T-type Ca2+ channels mediate propagation of odor-induced Ca2+ transients in rat olfactory receptor neurons

Propagation of odor-induced Ca2+ transients from the cilia/knob to the soma in mammalian olfactory receptor neurons (ORNs) is thought to be mediated exclusively by high-voltage-activated Ca2+ channels. However, using confocal Ca2+ imaging and immunocytochemistry we identified functional T-type Ca2+ channels in rat ORNs. Here we show that T-type Ca2+ channels in ORNs also mediate propagation of odor-induced Ca2+ transients from the knob to the soma. In the presence of the selective inhibitor of T-type Ca2+ channels mibefradil (10–15 μM) or Ni2+ (100 μM), odor- and forskolin/3-isobutyl-1-methyl-xanthine (IBMX)-induced Ca2+ transients in the soma and dendrite were either strongly inhibited or abolished. The percentage of inhibition of the Ca2+ transients in the knob, however, was 40–50% less than that in the soma.

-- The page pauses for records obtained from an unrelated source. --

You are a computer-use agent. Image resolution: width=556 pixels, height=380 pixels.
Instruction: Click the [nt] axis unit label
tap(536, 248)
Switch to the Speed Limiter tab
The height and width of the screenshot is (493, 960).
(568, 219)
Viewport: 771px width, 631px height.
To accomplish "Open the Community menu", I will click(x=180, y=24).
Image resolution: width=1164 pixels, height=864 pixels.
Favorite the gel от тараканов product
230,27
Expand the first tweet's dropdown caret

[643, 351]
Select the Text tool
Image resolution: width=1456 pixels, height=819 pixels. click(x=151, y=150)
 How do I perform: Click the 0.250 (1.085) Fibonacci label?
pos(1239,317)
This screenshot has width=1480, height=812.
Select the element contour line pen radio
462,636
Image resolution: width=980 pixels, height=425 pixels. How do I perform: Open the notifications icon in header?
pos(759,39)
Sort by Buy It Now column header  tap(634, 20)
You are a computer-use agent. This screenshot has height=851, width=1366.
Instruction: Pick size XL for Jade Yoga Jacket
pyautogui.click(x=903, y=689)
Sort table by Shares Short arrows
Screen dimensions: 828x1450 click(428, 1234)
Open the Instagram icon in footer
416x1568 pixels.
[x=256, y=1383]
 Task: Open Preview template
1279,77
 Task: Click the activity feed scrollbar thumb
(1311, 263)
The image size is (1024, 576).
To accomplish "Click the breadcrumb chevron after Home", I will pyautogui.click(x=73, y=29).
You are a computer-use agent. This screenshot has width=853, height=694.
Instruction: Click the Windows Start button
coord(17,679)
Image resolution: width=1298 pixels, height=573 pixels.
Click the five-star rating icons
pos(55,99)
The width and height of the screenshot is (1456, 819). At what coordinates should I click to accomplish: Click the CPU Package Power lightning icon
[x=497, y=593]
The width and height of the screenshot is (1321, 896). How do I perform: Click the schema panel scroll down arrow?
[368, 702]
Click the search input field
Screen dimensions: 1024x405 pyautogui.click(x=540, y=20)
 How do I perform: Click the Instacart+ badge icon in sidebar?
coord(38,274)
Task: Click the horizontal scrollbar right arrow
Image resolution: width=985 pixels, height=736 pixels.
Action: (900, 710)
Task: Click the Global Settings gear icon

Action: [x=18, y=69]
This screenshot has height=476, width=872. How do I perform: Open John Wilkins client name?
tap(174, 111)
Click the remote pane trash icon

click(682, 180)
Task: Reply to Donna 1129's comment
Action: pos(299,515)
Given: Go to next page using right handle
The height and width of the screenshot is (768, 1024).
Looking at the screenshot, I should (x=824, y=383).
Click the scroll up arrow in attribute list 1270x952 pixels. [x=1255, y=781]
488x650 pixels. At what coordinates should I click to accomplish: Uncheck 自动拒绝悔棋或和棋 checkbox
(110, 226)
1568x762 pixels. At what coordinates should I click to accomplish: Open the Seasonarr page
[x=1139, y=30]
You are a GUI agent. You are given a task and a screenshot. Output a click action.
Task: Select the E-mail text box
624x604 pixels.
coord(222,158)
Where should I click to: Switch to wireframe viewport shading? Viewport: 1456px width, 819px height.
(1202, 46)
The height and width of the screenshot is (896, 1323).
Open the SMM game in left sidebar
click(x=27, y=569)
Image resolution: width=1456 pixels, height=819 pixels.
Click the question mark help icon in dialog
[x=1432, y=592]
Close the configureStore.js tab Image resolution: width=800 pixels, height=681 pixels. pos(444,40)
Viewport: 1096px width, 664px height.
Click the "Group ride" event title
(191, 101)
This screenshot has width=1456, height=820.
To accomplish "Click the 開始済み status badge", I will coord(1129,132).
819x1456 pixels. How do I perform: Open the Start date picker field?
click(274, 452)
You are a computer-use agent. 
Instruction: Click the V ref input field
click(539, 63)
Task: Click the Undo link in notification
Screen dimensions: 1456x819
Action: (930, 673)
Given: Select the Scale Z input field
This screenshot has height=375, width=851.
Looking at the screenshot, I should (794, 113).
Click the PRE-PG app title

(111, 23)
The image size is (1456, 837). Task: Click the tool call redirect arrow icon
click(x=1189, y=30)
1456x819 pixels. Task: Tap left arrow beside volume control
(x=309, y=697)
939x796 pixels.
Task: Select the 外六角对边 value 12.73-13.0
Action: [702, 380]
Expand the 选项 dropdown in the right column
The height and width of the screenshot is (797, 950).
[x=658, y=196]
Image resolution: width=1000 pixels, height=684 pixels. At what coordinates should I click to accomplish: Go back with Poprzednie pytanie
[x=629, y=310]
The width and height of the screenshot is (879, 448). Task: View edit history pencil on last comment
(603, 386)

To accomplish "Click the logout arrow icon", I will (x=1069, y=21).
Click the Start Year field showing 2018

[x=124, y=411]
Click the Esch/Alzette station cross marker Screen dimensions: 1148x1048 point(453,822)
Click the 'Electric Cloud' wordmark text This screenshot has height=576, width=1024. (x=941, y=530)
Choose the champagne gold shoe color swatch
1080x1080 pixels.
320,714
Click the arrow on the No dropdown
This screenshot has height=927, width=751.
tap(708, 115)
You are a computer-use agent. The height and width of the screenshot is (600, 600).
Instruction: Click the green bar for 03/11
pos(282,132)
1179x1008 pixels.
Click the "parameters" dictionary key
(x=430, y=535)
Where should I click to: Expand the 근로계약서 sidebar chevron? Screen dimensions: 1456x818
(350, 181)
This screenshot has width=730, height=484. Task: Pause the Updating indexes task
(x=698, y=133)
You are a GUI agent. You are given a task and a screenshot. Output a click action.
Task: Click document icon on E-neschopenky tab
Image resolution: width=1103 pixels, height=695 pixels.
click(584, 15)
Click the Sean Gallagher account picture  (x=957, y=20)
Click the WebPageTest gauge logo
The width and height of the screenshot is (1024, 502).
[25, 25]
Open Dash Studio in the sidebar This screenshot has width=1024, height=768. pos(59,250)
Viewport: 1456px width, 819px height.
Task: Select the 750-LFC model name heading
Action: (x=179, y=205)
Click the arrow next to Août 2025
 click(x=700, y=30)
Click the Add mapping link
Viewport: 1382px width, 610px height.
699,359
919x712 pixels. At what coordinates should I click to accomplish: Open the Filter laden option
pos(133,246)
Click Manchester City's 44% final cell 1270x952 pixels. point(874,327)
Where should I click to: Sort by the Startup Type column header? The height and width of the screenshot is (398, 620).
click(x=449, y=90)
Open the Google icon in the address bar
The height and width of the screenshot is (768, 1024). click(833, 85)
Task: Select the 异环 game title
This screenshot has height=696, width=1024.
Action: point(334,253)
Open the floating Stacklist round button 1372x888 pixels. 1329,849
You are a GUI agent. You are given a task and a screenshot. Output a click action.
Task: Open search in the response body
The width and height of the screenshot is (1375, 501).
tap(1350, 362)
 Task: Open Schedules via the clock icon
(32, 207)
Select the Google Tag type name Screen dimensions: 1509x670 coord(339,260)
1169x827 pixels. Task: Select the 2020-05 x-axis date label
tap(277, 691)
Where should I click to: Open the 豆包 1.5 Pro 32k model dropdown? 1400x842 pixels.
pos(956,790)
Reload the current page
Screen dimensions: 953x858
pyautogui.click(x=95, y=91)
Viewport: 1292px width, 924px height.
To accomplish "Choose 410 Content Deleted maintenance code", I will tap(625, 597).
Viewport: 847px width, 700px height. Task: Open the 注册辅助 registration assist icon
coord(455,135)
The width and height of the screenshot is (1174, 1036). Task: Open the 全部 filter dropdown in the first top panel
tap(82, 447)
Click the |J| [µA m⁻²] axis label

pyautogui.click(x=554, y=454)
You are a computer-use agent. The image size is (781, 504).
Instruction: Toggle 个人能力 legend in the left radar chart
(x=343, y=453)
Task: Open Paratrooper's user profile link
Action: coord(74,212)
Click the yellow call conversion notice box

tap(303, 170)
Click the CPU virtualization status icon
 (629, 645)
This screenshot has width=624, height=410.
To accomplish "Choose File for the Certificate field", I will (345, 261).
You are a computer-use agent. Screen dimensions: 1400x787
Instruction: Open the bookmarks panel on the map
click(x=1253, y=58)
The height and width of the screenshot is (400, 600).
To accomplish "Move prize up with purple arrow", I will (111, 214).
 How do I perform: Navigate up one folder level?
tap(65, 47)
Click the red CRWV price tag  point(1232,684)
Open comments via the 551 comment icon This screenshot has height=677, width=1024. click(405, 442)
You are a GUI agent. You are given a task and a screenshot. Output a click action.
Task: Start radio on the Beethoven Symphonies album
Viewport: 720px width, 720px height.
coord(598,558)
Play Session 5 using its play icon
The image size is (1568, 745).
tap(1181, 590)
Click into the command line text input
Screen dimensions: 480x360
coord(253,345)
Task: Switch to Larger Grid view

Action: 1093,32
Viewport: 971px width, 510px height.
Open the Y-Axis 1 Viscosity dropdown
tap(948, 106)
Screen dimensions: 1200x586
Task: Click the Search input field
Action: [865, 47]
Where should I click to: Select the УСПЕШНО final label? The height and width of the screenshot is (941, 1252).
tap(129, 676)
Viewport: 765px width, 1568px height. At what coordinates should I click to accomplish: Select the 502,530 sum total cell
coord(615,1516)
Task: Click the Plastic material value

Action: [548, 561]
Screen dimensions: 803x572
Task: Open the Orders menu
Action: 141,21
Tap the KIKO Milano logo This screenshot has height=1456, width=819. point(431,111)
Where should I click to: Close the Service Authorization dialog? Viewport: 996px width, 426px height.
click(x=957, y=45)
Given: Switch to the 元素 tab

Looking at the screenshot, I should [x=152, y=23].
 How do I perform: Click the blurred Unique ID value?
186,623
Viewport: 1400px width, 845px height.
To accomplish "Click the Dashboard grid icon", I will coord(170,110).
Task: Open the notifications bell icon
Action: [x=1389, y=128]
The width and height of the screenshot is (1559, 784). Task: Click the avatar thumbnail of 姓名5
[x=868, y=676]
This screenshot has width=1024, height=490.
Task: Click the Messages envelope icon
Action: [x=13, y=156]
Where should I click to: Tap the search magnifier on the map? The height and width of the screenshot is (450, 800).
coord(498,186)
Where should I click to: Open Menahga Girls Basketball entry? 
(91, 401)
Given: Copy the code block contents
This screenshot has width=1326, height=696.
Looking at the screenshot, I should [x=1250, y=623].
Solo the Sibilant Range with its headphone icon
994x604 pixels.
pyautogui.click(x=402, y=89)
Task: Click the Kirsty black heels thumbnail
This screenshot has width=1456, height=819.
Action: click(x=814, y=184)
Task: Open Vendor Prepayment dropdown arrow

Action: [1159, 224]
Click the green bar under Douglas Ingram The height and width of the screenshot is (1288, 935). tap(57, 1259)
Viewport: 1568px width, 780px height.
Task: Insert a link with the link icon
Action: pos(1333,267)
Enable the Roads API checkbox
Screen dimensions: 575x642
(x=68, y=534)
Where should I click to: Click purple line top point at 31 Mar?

Ca2+ transients induced by 30 mM K+ were partially inhibited by mibefradil, but without a significant difference in the extent of inhibition between the knob and soma. Furthermore, an increase of as little as 2.5 mM in the extracellular K+ concentration (7.5 mM K+) was found to induce Ca2+ transients in ORNs, and such responses were completely inhibited by mibefradil or Ni2+. Total replacement of extracellular Na+ with N-methyl-d-glutamate inhibited none of the odor-, forskolin/IBMX- or 7.5 mM K+-induced Ca2+ transients. Positive immunoreactivity to the Cav3.1, Cav3.2 and Cav3.3 subunits of the T-type Ca2+ channel was observed throughout the soma, dendrite and knob. These data suggest that involvement of T-type Ca2+ channels in the propagation of odor-induced Ca2+ transients in ORNs may contribute to signal transduction and odor sensitivity.